Je me rappelle cet été quand je regardais ses sandales claquer sur ses talons nus, déjà envahie par un
désir brûlant, irrépressible; mes yeux s'étaient alors soudés aux siens, lourds d'envie; elle me souriait; ses
lèvres ourlées lui prêtaient un air sensuel et lascif. Elle leva les bras et dénoua sa serviette en secouant la
tête. Une furie de cheveux noirs tomba sur ses épaules fines.

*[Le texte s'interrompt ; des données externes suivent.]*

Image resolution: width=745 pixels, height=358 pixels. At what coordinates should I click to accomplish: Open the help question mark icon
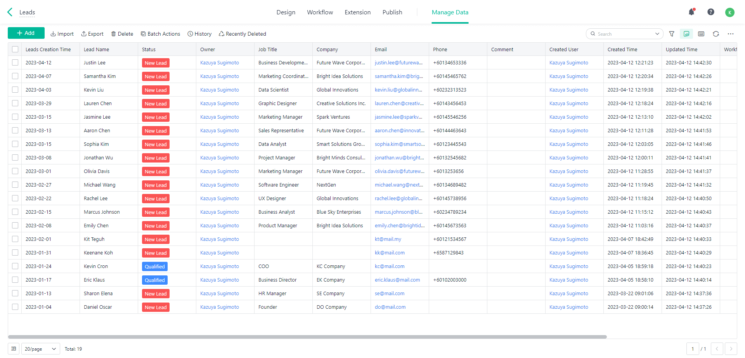coord(711,12)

Sous ses sourcils bien dessinés, ses grands
yeux noirs, très brillants, semblables à la surface d'un lac au crépuscule, me sondaient sans vergogne.
J'avais pressenti chez elle des promesses de sexe brutal, très primaire, mais il n'en fut rien; au contraire,
des deux, c'est moi qui me révéla la plus dépravée. Elle fut tout en tendresse et soucieuse de plaire.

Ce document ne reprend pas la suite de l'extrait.